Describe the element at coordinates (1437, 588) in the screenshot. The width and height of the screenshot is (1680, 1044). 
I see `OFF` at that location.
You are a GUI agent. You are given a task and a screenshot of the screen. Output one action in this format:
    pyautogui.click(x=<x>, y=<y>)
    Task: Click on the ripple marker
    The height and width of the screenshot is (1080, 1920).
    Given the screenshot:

++++++++++

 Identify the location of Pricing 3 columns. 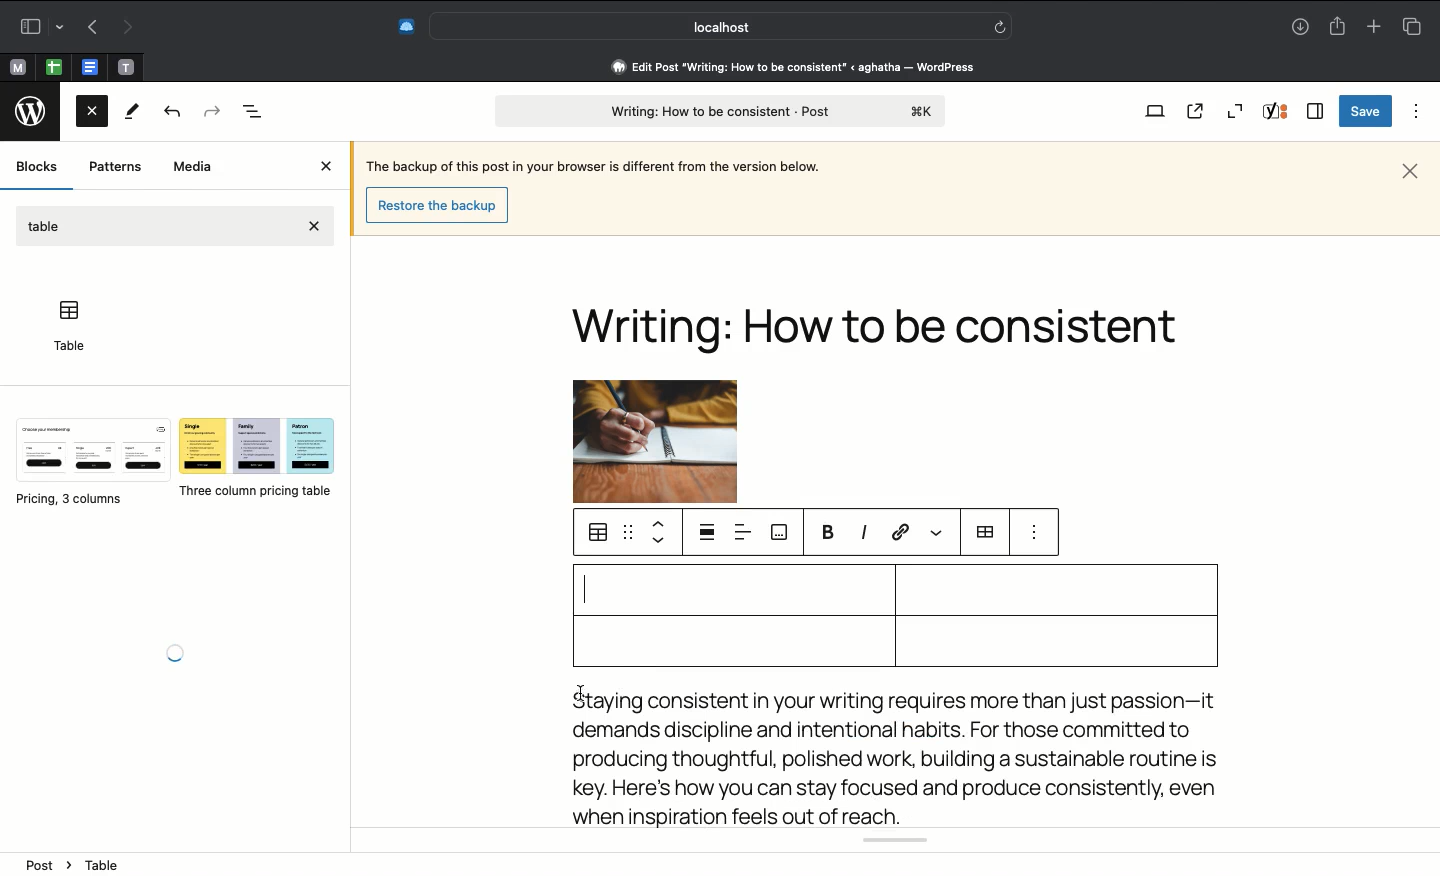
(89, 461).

++++++++++

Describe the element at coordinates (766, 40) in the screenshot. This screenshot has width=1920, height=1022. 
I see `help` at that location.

++++++++++

▶ _TASK OBJECTIVE_: Return every line of the records above that contains the string "coordinates", treating uppercase and lowercase letters as distinct.

▶ _EXERCISE ANSWER_:
Describe the element at coordinates (1437, 588) in the screenshot. The width and height of the screenshot is (1680, 1044). 
Describe the element at coordinates (766, 40) in the screenshot. This screenshot has width=1920, height=1022. 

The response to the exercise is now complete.